What the task requires =
All entries must be set down once more, precisely as given.

------ Material provided

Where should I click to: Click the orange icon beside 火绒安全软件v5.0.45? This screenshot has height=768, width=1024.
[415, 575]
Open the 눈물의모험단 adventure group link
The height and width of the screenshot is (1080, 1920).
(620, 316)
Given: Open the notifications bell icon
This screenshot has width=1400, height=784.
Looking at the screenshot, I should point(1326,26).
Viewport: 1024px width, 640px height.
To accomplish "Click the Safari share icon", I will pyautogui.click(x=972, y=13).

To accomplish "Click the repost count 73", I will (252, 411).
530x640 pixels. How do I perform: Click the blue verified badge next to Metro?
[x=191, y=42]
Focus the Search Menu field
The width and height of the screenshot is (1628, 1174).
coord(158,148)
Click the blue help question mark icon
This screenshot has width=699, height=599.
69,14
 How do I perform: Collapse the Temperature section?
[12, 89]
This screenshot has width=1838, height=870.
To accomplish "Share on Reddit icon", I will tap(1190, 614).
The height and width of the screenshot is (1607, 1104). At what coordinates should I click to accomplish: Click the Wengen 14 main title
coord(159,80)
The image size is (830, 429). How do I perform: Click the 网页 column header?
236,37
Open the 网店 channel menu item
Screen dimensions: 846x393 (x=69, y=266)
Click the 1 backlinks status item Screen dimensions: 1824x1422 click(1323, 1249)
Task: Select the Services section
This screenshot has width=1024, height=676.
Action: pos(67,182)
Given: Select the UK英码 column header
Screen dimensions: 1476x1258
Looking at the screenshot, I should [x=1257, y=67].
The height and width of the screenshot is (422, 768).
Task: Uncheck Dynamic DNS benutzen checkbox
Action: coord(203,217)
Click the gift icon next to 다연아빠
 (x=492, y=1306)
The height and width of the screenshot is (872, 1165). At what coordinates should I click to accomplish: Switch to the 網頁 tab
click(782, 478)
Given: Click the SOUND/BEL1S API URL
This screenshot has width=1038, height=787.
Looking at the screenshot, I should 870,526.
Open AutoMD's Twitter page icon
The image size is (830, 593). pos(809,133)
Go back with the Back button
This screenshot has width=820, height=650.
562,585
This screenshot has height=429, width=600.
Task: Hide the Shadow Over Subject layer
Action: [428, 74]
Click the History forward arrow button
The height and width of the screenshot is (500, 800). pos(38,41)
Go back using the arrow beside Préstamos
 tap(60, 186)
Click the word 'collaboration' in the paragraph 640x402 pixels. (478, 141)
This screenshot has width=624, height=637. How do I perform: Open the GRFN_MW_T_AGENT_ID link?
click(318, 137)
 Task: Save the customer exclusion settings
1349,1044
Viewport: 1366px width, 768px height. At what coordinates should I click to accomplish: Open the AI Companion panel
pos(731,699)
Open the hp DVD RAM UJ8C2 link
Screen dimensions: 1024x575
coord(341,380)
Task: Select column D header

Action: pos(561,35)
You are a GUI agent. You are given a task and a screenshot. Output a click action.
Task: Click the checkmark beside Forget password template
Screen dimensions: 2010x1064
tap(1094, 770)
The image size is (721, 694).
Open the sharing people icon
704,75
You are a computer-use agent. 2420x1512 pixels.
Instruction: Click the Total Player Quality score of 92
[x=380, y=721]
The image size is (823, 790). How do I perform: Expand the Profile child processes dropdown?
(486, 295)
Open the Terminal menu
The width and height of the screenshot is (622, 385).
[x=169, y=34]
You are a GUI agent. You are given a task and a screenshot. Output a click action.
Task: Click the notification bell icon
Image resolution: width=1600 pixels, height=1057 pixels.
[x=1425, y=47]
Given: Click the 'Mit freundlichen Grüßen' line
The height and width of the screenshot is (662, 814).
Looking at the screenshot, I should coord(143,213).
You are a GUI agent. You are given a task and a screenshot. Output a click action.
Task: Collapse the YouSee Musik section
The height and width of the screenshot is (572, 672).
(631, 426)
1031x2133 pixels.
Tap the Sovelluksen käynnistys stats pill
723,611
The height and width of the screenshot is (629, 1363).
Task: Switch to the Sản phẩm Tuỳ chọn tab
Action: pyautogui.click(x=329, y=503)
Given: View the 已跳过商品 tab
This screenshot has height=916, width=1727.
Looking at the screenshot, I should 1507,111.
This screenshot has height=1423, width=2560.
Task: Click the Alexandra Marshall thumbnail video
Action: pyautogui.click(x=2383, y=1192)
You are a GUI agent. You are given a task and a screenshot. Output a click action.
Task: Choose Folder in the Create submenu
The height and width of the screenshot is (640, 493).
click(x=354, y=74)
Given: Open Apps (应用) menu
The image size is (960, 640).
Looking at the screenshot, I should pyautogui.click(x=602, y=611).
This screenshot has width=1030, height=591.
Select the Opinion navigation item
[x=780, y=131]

------------

Task solution =
Where should I click to: Click the orange icon beside 火绒安全软件v5.0.45? This screenshot has height=768, width=1024.
[415, 575]
Open the 눈물의모험단 adventure group link
The height and width of the screenshot is (1080, 1920).
(620, 316)
Given: Open the notifications bell icon
This screenshot has width=1400, height=784.
Looking at the screenshot, I should point(1326,26).
Viewport: 1024px width, 640px height.
To accomplish "Click the Safari share icon", I will pyautogui.click(x=972, y=13).

To accomplish "Click the repost count 73", I will (252, 411).
530x640 pixels. How do I perform: Click the blue verified badge next to Metro?
[x=191, y=42]
Focus the Search Menu field
The width and height of the screenshot is (1628, 1174).
coord(158,148)
Click the blue help question mark icon
This screenshot has width=699, height=599.
69,14
 How do I perform: Collapse the Temperature section?
[12, 89]
This screenshot has width=1838, height=870.
To accomplish "Share on Reddit icon", I will tap(1190, 614).
The height and width of the screenshot is (1607, 1104). At what coordinates should I click to accomplish: Click the Wengen 14 main title
coord(159,80)
The image size is (830, 429). How do I perform: Click the 网页 column header?
236,37
Open the 网店 channel menu item
Screen dimensions: 846x393 (x=69, y=266)
Click the 1 backlinks status item Screen dimensions: 1824x1422 click(1323, 1249)
Task: Select the Services section
This screenshot has width=1024, height=676.
Action: pos(67,182)
Given: Select the UK英码 column header
Screen dimensions: 1476x1258
Looking at the screenshot, I should [x=1257, y=67].
The height and width of the screenshot is (422, 768).
Task: Uncheck Dynamic DNS benutzen checkbox
Action: coord(203,217)
Click the gift icon next to 다연아빠
 (x=492, y=1306)
The height and width of the screenshot is (872, 1165). At what coordinates should I click to accomplish: Switch to the 網頁 tab
click(782, 478)
Given: Click the SOUND/BEL1S API URL
This screenshot has width=1038, height=787.
Looking at the screenshot, I should 870,526.
Open AutoMD's Twitter page icon
The image size is (830, 593). pos(809,133)
Go back with the Back button
This screenshot has width=820, height=650.
562,585
This screenshot has height=429, width=600.
Task: Hide the Shadow Over Subject layer
Action: [428, 74]
Click the History forward arrow button
The height and width of the screenshot is (500, 800). pos(38,41)
Go back using the arrow beside Préstamos
 tap(60, 186)
Click the word 'collaboration' in the paragraph 640x402 pixels. (478, 141)
This screenshot has width=624, height=637. How do I perform: Open the GRFN_MW_T_AGENT_ID link?
click(318, 137)
 Task: Save the customer exclusion settings
1349,1044
Viewport: 1366px width, 768px height. At what coordinates should I click to accomplish: Open the AI Companion panel
pos(731,699)
Open the hp DVD RAM UJ8C2 link
Screen dimensions: 1024x575
coord(341,380)
Task: Select column D header

Action: pos(561,35)
You are a GUI agent. You are given a task and a screenshot. Output a click action.
Task: Click the checkmark beside Forget password template
Screen dimensions: 2010x1064
tap(1094, 770)
The image size is (721, 694).
Open the sharing people icon
704,75
You are a computer-use agent. 2420x1512 pixels.
Instruction: Click the Total Player Quality score of 92
[x=380, y=721]
The image size is (823, 790). How do I perform: Expand the Profile child processes dropdown?
(486, 295)
Open the Terminal menu
The width and height of the screenshot is (622, 385).
[x=169, y=34]
You are a GUI agent. You are given a task and a screenshot. Output a click action.
Task: Click the notification bell icon
Image resolution: width=1600 pixels, height=1057 pixels.
[x=1425, y=47]
Given: Click the 'Mit freundlichen Grüßen' line
The height and width of the screenshot is (662, 814).
Looking at the screenshot, I should coord(143,213).
You are a GUI agent. You are given a task and a screenshot. Output a click action.
Task: Collapse the YouSee Musik section
The height and width of the screenshot is (572, 672).
(631, 426)
1031x2133 pixels.
Tap the Sovelluksen käynnistys stats pill
723,611
The height and width of the screenshot is (629, 1363).
Task: Switch to the Sản phẩm Tuỳ chọn tab
Action: pyautogui.click(x=329, y=503)
Given: View the 已跳过商品 tab
This screenshot has height=916, width=1727.
Looking at the screenshot, I should 1507,111.
This screenshot has height=1423, width=2560.
Task: Click the Alexandra Marshall thumbnail video
Action: pyautogui.click(x=2383, y=1192)
You are a GUI agent. You are given a task and a screenshot. Output a click action.
Task: Choose Folder in the Create submenu
The height and width of the screenshot is (640, 493).
click(x=354, y=74)
Given: Open Apps (应用) menu
The image size is (960, 640).
Looking at the screenshot, I should pyautogui.click(x=602, y=611).
This screenshot has width=1030, height=591.
Select the Opinion navigation item
[x=780, y=131]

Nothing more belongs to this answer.